[[ Information shown, beginning ]]
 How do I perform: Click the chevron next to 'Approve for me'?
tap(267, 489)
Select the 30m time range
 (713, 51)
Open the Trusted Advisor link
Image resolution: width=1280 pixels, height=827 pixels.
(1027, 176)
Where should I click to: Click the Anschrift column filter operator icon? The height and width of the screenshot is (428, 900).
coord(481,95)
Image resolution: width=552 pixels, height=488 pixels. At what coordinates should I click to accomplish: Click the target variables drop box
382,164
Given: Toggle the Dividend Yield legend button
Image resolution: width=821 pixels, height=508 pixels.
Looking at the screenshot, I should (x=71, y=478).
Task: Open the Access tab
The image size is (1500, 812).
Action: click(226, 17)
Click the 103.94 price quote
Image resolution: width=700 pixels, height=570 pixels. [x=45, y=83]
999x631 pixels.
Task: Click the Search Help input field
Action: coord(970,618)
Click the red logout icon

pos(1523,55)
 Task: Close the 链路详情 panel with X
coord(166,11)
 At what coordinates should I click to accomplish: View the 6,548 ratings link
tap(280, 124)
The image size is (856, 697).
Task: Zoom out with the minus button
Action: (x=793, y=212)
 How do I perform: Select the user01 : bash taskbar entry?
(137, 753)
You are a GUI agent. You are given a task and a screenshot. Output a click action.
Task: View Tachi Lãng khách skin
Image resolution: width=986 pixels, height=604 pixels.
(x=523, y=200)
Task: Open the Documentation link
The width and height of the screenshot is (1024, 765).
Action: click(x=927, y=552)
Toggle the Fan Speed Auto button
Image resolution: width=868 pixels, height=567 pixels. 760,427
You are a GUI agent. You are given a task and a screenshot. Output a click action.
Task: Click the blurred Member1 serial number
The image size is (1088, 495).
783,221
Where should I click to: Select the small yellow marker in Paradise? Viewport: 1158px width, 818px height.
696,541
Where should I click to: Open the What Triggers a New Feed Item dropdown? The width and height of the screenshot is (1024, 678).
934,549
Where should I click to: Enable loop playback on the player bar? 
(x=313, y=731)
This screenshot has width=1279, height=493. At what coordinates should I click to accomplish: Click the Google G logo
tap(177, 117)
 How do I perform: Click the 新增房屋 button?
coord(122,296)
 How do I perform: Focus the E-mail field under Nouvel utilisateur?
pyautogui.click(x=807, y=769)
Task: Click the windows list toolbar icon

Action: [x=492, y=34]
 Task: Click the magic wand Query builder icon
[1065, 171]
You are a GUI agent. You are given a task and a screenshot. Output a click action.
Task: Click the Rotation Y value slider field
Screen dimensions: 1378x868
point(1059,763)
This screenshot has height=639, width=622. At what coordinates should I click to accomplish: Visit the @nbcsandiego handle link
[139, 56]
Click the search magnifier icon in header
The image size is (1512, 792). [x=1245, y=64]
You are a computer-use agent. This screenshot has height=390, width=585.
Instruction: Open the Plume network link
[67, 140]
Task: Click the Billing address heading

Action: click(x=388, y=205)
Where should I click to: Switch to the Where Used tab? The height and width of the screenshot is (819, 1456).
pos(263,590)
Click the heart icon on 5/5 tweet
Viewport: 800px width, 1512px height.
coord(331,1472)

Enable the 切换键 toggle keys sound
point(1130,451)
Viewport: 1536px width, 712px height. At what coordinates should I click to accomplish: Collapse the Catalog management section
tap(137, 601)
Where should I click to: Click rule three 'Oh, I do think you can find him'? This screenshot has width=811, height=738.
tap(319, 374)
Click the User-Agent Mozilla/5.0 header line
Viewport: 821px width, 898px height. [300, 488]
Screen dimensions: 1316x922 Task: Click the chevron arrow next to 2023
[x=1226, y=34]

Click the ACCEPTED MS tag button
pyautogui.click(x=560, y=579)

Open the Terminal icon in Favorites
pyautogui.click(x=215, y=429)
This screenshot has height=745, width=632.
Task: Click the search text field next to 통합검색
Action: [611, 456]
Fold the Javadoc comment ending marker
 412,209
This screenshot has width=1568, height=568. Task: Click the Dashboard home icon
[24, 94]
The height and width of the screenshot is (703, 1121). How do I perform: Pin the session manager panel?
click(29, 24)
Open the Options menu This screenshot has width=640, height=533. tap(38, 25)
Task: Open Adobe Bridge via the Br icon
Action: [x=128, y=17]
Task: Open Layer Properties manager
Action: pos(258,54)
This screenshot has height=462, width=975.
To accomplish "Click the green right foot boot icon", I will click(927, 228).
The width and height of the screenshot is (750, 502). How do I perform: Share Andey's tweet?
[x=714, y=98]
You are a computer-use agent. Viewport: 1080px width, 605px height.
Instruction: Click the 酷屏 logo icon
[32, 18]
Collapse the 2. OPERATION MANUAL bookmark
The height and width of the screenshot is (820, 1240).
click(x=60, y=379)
[[ Information shown, end ]]
- What to work on
The data must be duplicated exactly, with nothing left out.

- Answer box
 How do I perform: Click the chevron next to 'Approve for me'?
tap(267, 489)
Select the 30m time range
 (713, 51)
Open the Trusted Advisor link
Image resolution: width=1280 pixels, height=827 pixels.
(1027, 176)
Where should I click to: Click the Anschrift column filter operator icon? The height and width of the screenshot is (428, 900).
coord(481,95)
Image resolution: width=552 pixels, height=488 pixels. At what coordinates should I click to accomplish: Click the target variables drop box
382,164
Given: Toggle the Dividend Yield legend button
Image resolution: width=821 pixels, height=508 pixels.
Looking at the screenshot, I should (x=71, y=478).
Task: Open the Access tab
The image size is (1500, 812).
Action: click(226, 17)
Click the 103.94 price quote
Image resolution: width=700 pixels, height=570 pixels. [x=45, y=83]
999x631 pixels.
Task: Click the Search Help input field
Action: coord(970,618)
Click the red logout icon

pos(1523,55)
 Task: Close the 链路详情 panel with X
coord(166,11)
 At what coordinates should I click to accomplish: View the 6,548 ratings link
tap(280, 124)
The image size is (856, 697).
Task: Zoom out with the minus button
Action: (x=793, y=212)
 How do I perform: Select the user01 : bash taskbar entry?
(137, 753)
You are a GUI agent. You are given a task and a screenshot. Output a click action.
Task: View Tachi Lãng khách skin
Image resolution: width=986 pixels, height=604 pixels.
(x=523, y=200)
Task: Open the Documentation link
The width and height of the screenshot is (1024, 765).
Action: click(x=927, y=552)
Toggle the Fan Speed Auto button
Image resolution: width=868 pixels, height=567 pixels. 760,427
You are a GUI agent. You are given a task and a screenshot. Output a click action.
Task: Click the blurred Member1 serial number
The image size is (1088, 495).
783,221
Where should I click to: Select the small yellow marker in Paradise? Viewport: 1158px width, 818px height.
696,541
Where should I click to: Open the What Triggers a New Feed Item dropdown? The width and height of the screenshot is (1024, 678).
934,549
Where should I click to: Enable loop playback on the player bar? 
(x=313, y=731)
This screenshot has width=1279, height=493. At what coordinates should I click to accomplish: Click the Google G logo
tap(177, 117)
 How do I perform: Click the 新增房屋 button?
coord(122,296)
 How do I perform: Focus the E-mail field under Nouvel utilisateur?
pyautogui.click(x=807, y=769)
Task: Click the windows list toolbar icon

Action: [x=492, y=34]
 Task: Click the magic wand Query builder icon
[1065, 171]
You are a GUI agent. You are given a task and a screenshot. Output a click action.
Task: Click the Rotation Y value slider field
Screen dimensions: 1378x868
point(1059,763)
This screenshot has height=639, width=622. At what coordinates should I click to accomplish: Visit the @nbcsandiego handle link
[139, 56]
Click the search magnifier icon in header
The image size is (1512, 792). [x=1245, y=64]
You are a computer-use agent. This screenshot has height=390, width=585.
Instruction: Open the Plume network link
[67, 140]
Task: Click the Billing address heading

Action: click(x=388, y=205)
Where should I click to: Switch to the Where Used tab? The height and width of the screenshot is (819, 1456).
pos(263,590)
Click the heart icon on 5/5 tweet
Viewport: 800px width, 1512px height.
coord(331,1472)

Enable the 切换键 toggle keys sound
point(1130,451)
Viewport: 1536px width, 712px height. At what coordinates should I click to accomplish: Collapse the Catalog management section
tap(137, 601)
Where should I click to: Click rule three 'Oh, I do think you can find him'? This screenshot has width=811, height=738.
tap(319, 374)
Click the User-Agent Mozilla/5.0 header line
Viewport: 821px width, 898px height. [300, 488]
Screen dimensions: 1316x922 Task: Click the chevron arrow next to 2023
[x=1226, y=34]

Click the ACCEPTED MS tag button
pyautogui.click(x=560, y=579)

Open the Terminal icon in Favorites
pyautogui.click(x=215, y=429)
This screenshot has height=745, width=632.
Task: Click the search text field next to 통합검색
Action: [611, 456]
Fold the Javadoc comment ending marker
 412,209
This screenshot has width=1568, height=568. Task: Click the Dashboard home icon
[24, 94]
The height and width of the screenshot is (703, 1121). How do I perform: Pin the session manager panel?
click(29, 24)
Open the Options menu This screenshot has width=640, height=533. tap(38, 25)
Task: Open Adobe Bridge via the Br icon
Action: [x=128, y=17]
Task: Open Layer Properties manager
Action: pos(258,54)
This screenshot has height=462, width=975.
To accomplish "Click the green right foot boot icon", I will click(927, 228).
The width and height of the screenshot is (750, 502). How do I perform: Share Andey's tweet?
[x=714, y=98]
You are a computer-use agent. Viewport: 1080px width, 605px height.
Instruction: Click the 酷屏 logo icon
[32, 18]
Collapse the 2. OPERATION MANUAL bookmark
The height and width of the screenshot is (820, 1240).
click(x=60, y=379)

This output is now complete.